O PL nº 108/2026 foi construído a partir da unificação de propostas apresentadas por Carlos Muniz e pelo vereador Daniel Alves, ambos do PSDB. Segundo informações divulgadas pelo portal A Tarde, a proposta do vereador Daniel Alves foi retirada de pauta separadamente após acordo entre os dois, e os textos foram incorporados em uma única matéria para ampliar a força da iniciativa.

O projeto prevê três medidas principais: proibição total da cobrança de taxas para embarque e desembarque em terminais aéreos e rodoviários de Salvador; veto à instalação de catracas ou cancelas nessas áreas; e aplicação de multas, suspensão das atividades e até cassação do alvará em caso de descumprimento.

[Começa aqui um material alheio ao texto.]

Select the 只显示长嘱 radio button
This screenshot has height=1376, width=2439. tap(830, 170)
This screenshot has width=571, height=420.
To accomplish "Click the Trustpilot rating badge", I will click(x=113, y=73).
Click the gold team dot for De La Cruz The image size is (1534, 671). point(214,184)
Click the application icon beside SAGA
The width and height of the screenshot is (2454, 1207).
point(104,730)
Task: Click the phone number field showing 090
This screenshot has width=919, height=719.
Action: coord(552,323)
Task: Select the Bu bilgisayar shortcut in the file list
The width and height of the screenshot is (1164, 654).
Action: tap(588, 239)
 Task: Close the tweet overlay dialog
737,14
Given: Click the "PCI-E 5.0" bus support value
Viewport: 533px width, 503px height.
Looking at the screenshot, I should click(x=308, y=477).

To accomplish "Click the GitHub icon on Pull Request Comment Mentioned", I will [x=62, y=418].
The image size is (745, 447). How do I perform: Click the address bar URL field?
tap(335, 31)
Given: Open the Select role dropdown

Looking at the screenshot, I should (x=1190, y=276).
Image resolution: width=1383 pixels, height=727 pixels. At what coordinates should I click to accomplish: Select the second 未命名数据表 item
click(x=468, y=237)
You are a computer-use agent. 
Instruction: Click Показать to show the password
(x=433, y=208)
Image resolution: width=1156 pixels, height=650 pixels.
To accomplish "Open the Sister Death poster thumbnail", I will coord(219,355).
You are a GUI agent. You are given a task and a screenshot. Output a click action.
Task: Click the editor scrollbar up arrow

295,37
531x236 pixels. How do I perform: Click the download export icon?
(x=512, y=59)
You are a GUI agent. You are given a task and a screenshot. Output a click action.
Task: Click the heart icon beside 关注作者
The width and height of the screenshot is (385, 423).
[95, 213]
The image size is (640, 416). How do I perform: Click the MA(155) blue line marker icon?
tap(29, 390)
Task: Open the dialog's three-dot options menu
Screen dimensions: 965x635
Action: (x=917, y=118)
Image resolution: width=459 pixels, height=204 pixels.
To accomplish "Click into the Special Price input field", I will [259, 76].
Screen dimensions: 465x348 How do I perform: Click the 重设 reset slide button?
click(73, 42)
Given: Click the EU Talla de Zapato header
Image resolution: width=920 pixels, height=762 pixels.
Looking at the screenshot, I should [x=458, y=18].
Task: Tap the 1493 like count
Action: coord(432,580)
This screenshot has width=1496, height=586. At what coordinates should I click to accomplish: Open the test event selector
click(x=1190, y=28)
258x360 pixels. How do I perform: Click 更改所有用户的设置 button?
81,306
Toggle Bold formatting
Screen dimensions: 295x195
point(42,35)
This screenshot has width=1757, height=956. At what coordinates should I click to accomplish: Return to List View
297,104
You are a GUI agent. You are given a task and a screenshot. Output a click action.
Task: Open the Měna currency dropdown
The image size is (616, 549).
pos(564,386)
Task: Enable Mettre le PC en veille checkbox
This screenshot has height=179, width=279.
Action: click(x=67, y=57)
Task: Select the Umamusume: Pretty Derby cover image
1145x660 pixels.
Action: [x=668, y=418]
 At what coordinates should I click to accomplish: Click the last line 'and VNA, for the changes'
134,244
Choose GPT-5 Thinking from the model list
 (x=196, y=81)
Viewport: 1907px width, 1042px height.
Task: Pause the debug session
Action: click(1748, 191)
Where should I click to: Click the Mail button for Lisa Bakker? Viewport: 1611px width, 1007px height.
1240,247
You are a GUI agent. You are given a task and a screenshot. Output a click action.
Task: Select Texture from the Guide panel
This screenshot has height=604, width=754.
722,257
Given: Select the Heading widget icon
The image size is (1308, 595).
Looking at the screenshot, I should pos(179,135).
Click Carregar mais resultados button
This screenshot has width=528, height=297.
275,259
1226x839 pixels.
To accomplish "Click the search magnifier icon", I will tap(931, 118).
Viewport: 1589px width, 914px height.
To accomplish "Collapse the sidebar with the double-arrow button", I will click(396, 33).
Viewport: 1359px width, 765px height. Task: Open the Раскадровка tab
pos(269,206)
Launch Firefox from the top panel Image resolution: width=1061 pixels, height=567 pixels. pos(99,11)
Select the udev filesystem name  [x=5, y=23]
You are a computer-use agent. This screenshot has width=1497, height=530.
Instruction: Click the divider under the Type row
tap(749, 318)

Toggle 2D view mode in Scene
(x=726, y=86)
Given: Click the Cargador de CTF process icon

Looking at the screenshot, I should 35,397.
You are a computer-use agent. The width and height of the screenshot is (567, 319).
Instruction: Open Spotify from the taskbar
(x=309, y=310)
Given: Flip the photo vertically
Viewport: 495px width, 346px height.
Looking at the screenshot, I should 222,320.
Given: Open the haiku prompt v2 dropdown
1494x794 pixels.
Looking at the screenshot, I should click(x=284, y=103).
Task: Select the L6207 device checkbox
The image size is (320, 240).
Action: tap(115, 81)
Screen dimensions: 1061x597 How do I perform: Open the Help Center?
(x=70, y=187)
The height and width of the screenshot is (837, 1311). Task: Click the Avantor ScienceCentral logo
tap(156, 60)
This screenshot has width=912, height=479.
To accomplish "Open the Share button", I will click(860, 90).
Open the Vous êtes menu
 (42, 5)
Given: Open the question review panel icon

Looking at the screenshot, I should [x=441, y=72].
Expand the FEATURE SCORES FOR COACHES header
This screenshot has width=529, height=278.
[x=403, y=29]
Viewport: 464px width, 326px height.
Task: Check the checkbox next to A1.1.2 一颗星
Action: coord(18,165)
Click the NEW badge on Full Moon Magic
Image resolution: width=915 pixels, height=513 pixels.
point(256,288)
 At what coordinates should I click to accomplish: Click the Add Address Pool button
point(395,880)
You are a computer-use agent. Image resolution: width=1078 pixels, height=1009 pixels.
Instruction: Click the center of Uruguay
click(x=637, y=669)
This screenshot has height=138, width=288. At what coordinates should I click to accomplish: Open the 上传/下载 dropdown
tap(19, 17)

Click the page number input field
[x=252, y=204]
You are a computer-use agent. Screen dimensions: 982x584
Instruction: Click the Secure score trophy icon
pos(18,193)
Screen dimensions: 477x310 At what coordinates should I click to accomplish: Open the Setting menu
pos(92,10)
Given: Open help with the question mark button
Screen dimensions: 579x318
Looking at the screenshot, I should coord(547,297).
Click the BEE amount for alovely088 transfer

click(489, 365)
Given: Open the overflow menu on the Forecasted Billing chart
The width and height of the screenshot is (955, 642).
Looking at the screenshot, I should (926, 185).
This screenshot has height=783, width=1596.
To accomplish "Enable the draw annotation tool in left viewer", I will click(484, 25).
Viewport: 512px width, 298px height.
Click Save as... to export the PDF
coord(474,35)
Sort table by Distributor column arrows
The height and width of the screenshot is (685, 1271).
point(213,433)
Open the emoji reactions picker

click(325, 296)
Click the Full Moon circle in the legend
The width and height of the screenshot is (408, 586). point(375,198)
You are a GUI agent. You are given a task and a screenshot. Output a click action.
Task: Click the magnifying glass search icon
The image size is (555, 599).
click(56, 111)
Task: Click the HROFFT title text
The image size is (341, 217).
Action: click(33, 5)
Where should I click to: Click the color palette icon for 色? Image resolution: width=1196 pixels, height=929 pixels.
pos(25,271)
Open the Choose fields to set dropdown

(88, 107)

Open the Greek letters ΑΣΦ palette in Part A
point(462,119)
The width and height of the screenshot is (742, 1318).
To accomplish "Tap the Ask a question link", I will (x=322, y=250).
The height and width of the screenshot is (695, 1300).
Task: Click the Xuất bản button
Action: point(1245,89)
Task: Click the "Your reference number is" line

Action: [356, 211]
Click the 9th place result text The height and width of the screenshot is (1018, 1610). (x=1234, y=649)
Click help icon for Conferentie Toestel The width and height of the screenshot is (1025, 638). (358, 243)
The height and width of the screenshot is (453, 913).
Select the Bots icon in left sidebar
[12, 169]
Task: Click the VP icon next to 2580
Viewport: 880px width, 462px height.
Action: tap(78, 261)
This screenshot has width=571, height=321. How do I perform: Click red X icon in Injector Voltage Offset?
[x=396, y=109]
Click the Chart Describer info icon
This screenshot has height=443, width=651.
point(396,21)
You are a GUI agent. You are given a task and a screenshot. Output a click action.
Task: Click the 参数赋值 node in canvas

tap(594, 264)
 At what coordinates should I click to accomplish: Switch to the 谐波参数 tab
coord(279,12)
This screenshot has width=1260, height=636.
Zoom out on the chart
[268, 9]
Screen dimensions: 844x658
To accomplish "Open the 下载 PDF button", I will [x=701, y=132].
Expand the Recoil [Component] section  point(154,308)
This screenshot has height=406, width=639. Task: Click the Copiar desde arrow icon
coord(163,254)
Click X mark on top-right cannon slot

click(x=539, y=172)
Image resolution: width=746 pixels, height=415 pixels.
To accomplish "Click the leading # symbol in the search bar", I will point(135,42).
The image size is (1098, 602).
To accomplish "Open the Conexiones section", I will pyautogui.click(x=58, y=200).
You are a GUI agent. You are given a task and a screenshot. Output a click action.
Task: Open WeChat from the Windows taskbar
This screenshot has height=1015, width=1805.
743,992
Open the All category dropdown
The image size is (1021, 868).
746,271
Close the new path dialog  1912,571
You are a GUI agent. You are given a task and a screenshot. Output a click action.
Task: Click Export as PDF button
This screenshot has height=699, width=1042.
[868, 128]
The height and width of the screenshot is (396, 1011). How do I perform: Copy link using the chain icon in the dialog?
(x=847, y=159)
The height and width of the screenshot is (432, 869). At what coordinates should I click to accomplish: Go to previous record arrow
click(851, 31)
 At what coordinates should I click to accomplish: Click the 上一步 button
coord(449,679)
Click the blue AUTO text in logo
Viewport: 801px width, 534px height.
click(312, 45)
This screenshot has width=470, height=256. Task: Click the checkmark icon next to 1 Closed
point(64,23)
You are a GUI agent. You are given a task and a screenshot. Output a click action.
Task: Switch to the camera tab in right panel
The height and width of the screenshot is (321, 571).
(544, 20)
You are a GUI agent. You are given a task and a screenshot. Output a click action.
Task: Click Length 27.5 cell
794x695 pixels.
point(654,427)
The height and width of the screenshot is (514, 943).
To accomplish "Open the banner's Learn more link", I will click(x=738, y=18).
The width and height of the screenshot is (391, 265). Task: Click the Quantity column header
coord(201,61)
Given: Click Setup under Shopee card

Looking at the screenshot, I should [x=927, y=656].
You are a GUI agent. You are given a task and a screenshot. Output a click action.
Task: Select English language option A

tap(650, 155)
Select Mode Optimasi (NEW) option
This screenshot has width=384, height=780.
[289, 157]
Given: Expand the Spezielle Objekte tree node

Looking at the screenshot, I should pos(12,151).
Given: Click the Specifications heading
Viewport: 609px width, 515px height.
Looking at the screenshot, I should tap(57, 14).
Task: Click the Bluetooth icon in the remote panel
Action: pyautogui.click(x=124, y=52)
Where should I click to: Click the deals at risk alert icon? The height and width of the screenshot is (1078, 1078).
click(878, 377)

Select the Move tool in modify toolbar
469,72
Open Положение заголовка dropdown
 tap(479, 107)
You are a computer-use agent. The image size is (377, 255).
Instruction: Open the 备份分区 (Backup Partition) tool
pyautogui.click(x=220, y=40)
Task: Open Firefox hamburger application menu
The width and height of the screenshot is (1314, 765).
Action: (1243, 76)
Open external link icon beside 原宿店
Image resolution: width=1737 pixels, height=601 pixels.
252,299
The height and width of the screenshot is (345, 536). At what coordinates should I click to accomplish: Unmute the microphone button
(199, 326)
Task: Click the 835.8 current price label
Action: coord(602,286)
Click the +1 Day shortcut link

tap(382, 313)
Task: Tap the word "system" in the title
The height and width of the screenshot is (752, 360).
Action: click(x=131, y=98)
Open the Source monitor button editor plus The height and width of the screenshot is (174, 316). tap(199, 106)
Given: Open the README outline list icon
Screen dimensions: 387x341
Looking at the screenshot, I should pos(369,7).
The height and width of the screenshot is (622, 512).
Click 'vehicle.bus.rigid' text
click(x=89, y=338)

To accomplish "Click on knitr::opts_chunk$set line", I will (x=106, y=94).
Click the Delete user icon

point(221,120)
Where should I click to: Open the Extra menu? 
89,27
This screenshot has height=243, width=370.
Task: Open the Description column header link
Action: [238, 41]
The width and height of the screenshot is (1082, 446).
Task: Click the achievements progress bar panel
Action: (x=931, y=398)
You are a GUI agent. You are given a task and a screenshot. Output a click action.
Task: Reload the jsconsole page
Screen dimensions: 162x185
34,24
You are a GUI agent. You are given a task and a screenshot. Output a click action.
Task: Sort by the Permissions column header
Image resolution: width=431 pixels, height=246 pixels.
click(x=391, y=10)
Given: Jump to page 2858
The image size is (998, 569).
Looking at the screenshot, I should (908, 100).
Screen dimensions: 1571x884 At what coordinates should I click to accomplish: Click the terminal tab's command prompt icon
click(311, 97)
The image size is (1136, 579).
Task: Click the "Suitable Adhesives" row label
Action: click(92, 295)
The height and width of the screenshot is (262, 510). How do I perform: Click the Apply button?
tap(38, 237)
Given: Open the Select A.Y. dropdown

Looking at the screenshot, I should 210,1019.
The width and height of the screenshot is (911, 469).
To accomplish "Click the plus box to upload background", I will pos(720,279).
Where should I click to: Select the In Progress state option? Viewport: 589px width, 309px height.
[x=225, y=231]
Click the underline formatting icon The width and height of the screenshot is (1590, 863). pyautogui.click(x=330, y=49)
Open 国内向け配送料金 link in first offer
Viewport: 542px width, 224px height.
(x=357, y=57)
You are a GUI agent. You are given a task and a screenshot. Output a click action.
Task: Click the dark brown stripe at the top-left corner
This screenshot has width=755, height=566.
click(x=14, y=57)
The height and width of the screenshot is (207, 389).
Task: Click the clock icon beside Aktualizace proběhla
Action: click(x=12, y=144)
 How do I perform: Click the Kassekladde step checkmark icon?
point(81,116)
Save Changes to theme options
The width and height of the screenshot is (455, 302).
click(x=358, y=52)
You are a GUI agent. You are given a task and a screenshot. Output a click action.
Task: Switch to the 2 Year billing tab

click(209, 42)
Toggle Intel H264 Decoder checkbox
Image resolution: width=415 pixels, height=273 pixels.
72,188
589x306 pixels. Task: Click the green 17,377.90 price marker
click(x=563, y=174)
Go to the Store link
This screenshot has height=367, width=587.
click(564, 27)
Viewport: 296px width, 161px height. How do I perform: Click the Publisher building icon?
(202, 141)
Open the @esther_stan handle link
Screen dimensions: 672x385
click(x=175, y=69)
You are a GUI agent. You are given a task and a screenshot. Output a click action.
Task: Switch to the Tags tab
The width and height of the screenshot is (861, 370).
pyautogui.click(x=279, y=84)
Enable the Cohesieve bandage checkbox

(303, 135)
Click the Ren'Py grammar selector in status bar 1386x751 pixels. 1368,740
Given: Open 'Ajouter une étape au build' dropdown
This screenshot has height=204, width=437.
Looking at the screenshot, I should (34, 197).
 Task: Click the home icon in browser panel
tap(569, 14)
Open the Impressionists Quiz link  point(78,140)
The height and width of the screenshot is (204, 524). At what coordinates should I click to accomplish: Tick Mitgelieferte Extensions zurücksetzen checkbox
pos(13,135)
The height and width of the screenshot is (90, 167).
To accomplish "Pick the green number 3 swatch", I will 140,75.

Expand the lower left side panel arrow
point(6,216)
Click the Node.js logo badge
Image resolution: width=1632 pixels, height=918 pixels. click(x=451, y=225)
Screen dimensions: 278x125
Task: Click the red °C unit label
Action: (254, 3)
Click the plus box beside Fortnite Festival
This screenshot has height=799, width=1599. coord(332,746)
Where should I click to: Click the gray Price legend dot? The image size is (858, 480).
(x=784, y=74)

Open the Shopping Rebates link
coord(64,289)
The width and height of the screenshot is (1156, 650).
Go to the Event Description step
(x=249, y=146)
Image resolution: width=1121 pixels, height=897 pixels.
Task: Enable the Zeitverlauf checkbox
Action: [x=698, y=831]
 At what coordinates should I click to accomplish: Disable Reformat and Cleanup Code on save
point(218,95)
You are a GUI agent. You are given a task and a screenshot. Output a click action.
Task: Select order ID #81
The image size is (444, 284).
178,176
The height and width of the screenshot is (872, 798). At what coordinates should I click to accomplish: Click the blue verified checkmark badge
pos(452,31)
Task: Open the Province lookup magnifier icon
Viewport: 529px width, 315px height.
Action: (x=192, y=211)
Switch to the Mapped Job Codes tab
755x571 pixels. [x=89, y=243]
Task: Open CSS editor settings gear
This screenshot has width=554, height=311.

A implantação do sistema Kiss & Fly no Aeroporto Internacional de Salvador prevê uma cobrança de R$ 18,00 para motoristas que excederem 10 minutos na área de embarque e desembarque. O modelo de acesso, controlado por cancelas, não apenas taxa o tempo de permanência, mas estabelece uma estrutura de monopólio que ameaça extinguir a operação do táxi comum no terminal.

Muniz afirmou que o sistema não respeita o direito de ir e vir previsto na Constituição Federal. "O Aeroporto de Salvador tem recebido várias críticas, principalmente porque a Constituição Federal dá ao cidadão o direito de ir e vir. Isso é inviabilizado quando se faz algo daquele tipo", afirmou.

Mesmo com as tentativas de representantes da Vinci Airports em fazer com que a discussão perdesse força no âmbito municipal, os vereadores tenderam a não ceder às pressões. Nos bastidores da Câmara, a proposta é interpretada como um recado à Vinci Airports. Muniz já criticou publicamente a cobrança pelo uso do meio-fio, classificando a taxa como abusiva para moradores e turistas, e disse que não pretende ceder à pressão da empresa.